Он был зол на самого себя за то, что приехал сюда. Женщин он действительно знал, и если бы занялся перечислением того, что знает о них, то шокировал бы барона. К дамам из высшего света у него с недавних пор было инстинктивное отвращение - он избегал флиртов с ними, не замечал кокетства, старательно обходил все попытки завязать с ним роман. Девицы и вдовы не нравились ему еще больше, чем замужние, потому что явно хотели замужества и гонялись за его деньгами. Очень, очень многие хотели за него замуж. Но в душе у него был лед, и ему становилось тошно при мысли, что рано или поздно придется впустить какую-то чужую женщину в свою жизнь и в свой дом. Все, что ему нужно было, - это забытье, минутное наслаждение, иногда ночь самого разнузданного разврата, но даже помыслить о том, что какая-то особа будет вечно рядом с ним, сломает его привычки, ограничит свободу - нет, это было невыносимо. Он никого не любил. Он был согласен платить за утехи и, говоря по чести, предпочитал простых продажных женщин с улиц, которые ни на что не претендуют, не скрывают своего статуса и которых он тут же забывал. У них было хоть одно достоинство - искренность. Так называемые золотые куртизанки ему не нравились. К чему все это? К чему обставлять таким шиком то, что совершенно одинаково со всеми женщинами?
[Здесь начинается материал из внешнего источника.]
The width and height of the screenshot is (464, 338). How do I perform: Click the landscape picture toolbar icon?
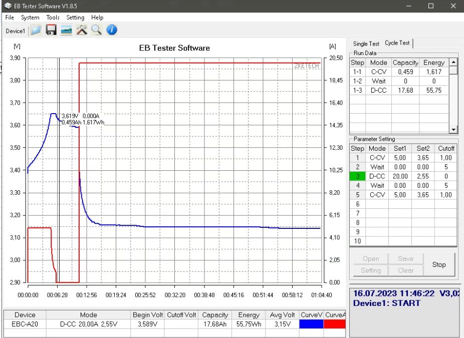point(66,31)
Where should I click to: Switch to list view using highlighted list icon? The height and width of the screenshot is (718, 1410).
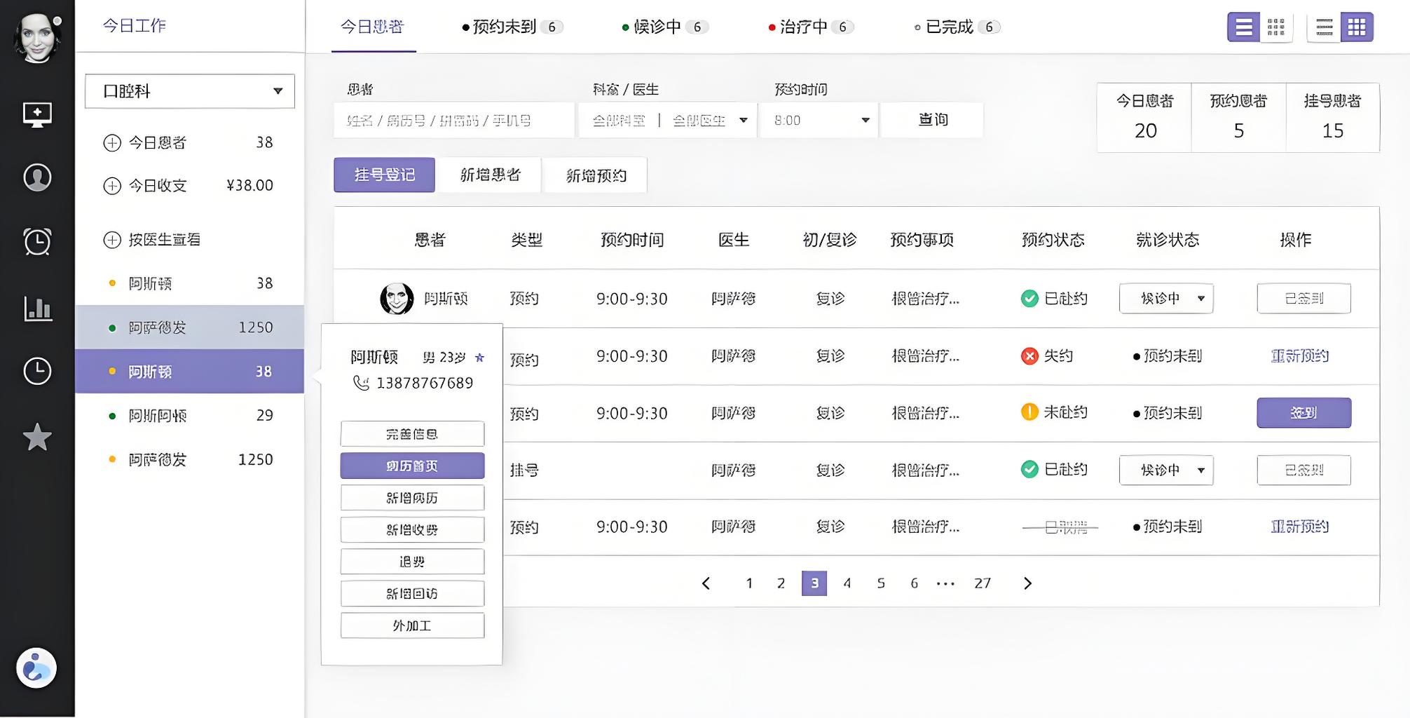(1243, 27)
На миг череда женских лиц прошла у него перед глазами - актрисы, продавщицы, проститутки из Пале Рояль. Он не помнил ни имен, ни лиц. Тем более подробностей. Голос барона вывел его из замешательства:
- Так что же, войдем?
- Извольте, - так же холодно отвечал Эдуард.
Они вошли. Швейцар принял у них цилиндры и трости. Барон де Фронсак, по-видимому, был здесь свой, лакей сразу узнал его и, вероятно, предупрежденный заранее, объявил:
- Господин барон де Фронсак.
- Господин граф де Монтрей.
В доме пахло духами и слегка - табаком. Людей в салоне было множество. Дверь налево была полуоткрыта, там виднелись ломберные столы и вовсю шла игра. В гостиной звучала музыка, вальсировали пары, сияли белизной обнаженные женские плечи, мелькали эполеты и ордена. Эдуард, предупрежденный о фальшивости этих орденов, инстинктивно поморщился.
- А вот и госпожа Эрио, - негромко произнес барон.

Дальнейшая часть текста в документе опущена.